## Task requirements
Single out the lines of the material that contain "green" and copy them.

## Materials provided

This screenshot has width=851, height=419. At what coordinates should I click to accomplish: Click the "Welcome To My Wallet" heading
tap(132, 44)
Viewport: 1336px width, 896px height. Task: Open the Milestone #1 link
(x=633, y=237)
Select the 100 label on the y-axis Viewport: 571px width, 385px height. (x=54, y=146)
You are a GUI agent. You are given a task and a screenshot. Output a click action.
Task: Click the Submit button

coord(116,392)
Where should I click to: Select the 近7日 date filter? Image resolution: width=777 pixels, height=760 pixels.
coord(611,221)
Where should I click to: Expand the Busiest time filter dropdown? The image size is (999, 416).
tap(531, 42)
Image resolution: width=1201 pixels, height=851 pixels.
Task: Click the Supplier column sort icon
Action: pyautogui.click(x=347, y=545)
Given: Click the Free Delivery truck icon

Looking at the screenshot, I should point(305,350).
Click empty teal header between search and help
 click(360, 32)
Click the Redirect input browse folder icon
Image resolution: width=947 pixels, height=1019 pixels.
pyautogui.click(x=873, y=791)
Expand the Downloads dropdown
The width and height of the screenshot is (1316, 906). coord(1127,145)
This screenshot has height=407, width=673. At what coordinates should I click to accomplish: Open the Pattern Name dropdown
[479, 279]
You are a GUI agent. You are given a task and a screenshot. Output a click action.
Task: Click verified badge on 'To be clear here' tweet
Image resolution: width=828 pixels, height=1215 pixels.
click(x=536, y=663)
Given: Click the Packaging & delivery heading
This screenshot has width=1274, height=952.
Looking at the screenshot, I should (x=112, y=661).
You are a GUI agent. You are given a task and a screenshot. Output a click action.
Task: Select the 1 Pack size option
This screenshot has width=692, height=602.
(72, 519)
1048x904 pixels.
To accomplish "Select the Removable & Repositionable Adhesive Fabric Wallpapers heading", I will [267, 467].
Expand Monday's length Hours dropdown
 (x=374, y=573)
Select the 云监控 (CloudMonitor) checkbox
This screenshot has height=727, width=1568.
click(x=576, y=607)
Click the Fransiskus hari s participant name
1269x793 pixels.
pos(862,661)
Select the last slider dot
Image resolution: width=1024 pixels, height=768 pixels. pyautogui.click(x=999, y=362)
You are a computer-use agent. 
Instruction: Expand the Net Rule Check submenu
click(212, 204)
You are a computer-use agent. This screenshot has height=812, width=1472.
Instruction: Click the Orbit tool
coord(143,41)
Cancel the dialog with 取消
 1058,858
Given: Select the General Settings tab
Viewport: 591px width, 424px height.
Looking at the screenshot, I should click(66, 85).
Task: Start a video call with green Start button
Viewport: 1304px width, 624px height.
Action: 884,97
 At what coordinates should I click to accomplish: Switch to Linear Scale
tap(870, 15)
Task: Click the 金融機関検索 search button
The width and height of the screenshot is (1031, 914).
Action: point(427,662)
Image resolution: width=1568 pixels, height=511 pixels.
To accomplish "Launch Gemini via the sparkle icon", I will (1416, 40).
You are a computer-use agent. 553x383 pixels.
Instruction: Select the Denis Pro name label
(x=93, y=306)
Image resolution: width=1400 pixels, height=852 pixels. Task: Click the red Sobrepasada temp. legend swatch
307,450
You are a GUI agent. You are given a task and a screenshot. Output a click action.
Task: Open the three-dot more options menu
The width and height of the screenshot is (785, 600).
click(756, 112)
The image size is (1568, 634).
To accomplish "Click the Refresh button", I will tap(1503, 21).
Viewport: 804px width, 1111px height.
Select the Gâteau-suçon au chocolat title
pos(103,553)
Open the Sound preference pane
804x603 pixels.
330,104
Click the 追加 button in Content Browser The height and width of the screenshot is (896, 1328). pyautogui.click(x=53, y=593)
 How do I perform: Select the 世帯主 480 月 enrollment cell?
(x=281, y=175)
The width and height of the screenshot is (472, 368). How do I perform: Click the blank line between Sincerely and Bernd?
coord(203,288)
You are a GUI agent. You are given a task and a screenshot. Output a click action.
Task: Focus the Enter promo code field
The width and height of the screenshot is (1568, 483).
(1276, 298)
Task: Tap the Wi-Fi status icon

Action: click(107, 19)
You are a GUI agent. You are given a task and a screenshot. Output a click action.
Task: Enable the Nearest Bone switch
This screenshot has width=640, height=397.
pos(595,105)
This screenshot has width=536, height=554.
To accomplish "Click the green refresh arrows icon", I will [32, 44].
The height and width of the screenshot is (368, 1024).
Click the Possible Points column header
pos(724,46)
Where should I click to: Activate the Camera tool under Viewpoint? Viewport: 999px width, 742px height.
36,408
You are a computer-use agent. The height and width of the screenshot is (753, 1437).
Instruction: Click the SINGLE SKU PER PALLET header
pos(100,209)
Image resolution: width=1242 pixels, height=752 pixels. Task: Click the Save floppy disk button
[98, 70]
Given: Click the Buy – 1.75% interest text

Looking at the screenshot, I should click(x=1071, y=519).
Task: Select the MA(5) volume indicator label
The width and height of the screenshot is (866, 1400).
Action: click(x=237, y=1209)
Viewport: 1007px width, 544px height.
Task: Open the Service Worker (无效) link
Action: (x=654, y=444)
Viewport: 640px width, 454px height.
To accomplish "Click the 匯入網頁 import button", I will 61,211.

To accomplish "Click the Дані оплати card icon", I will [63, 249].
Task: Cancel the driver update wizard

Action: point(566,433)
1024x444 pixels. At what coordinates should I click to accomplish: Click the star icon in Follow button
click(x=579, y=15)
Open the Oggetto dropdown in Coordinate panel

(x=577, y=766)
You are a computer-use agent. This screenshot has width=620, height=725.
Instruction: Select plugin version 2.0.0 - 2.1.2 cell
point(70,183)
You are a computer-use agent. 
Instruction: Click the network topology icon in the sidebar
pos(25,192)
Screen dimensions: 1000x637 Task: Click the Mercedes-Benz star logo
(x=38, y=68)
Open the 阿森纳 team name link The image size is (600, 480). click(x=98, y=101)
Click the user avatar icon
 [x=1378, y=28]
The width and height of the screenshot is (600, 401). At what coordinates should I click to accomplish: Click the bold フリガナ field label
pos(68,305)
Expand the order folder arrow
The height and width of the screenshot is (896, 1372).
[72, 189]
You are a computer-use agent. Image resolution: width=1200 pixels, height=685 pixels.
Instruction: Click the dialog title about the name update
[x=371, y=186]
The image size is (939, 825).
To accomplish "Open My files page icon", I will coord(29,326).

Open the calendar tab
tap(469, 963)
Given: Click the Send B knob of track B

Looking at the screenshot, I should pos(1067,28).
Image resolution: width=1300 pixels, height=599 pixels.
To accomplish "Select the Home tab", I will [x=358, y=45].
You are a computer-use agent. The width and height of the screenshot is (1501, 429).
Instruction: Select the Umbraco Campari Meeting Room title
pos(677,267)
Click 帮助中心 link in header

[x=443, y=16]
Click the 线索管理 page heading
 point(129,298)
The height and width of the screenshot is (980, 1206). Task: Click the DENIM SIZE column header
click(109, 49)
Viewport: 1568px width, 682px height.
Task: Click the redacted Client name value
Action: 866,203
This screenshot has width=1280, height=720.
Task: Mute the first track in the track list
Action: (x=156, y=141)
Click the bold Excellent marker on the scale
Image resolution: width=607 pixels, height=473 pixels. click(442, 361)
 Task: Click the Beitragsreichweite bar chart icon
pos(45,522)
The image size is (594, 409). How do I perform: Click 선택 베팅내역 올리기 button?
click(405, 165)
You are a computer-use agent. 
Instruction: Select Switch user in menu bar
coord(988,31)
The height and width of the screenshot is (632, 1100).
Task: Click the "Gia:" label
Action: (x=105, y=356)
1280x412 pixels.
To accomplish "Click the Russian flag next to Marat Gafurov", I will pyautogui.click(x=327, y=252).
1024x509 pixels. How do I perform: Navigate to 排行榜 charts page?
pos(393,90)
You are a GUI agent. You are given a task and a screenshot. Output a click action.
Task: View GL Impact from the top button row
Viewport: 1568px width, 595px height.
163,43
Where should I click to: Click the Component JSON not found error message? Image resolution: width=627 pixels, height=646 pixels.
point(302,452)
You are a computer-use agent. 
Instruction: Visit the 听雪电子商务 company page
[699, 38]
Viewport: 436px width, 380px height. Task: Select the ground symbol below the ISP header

## Output for this exercise
Task: Start a video call with green Start button
To accomplish "Click the green refresh arrows icon", I will [32, 44].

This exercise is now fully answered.